- Required action: Across the entries below, how many lines include "will"? Give the number and nothing else.

- Record set:
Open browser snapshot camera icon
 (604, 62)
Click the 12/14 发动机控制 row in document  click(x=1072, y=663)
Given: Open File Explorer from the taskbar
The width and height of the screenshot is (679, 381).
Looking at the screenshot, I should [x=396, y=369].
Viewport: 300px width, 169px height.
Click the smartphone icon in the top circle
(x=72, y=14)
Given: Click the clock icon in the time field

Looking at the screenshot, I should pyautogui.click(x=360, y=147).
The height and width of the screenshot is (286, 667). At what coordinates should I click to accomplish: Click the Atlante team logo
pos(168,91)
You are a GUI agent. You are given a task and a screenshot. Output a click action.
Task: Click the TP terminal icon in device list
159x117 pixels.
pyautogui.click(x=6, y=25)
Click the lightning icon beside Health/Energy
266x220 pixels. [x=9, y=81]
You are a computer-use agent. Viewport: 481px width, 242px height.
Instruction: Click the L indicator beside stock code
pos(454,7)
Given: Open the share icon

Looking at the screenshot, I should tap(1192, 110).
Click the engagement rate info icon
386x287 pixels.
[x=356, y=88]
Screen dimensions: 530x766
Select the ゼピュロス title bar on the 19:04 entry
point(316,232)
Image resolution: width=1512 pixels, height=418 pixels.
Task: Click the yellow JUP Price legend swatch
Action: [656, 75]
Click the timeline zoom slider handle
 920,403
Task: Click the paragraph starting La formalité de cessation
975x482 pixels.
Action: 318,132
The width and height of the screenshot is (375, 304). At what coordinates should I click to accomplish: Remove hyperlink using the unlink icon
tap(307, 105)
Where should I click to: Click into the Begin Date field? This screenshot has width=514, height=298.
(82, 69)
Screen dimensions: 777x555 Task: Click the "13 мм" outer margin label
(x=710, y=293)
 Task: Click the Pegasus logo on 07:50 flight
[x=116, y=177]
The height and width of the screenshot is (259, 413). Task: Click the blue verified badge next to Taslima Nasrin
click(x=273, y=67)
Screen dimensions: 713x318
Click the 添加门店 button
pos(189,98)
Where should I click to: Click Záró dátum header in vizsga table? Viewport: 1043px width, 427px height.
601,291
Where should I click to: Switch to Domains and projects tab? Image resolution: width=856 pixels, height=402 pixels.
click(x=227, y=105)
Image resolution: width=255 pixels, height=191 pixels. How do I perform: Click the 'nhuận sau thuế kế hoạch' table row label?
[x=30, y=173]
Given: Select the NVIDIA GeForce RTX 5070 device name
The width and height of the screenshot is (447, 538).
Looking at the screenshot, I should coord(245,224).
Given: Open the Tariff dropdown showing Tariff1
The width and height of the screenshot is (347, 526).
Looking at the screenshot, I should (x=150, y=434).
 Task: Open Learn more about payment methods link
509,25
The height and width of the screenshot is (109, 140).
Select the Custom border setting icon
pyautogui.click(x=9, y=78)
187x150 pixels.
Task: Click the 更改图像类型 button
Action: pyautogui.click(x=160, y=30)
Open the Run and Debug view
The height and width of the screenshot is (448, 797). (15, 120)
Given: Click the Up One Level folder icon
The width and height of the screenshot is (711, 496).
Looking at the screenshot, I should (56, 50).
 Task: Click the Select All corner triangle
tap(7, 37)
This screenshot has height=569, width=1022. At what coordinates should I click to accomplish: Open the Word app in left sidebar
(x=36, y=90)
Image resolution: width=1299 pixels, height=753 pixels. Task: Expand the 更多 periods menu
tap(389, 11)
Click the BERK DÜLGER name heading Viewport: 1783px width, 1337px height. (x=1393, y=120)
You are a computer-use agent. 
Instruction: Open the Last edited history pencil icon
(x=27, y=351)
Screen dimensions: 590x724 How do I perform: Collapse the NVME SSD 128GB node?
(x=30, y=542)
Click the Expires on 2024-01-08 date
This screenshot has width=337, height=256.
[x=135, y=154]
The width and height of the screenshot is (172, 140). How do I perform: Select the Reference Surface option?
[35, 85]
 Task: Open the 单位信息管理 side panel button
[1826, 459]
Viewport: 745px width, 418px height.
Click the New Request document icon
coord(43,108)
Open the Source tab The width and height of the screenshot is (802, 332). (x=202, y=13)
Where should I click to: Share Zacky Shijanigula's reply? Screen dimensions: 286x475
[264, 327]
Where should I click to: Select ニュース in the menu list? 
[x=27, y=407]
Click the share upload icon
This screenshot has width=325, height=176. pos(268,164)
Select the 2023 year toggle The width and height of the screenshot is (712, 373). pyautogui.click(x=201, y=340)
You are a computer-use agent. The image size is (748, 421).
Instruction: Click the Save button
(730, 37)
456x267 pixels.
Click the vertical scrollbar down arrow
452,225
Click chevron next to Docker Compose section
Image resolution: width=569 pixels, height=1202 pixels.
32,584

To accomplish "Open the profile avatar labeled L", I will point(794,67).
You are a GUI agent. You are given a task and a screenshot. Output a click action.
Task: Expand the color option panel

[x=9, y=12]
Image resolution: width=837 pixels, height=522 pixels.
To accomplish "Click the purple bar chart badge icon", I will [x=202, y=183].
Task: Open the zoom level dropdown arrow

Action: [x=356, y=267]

- Worked solution: 2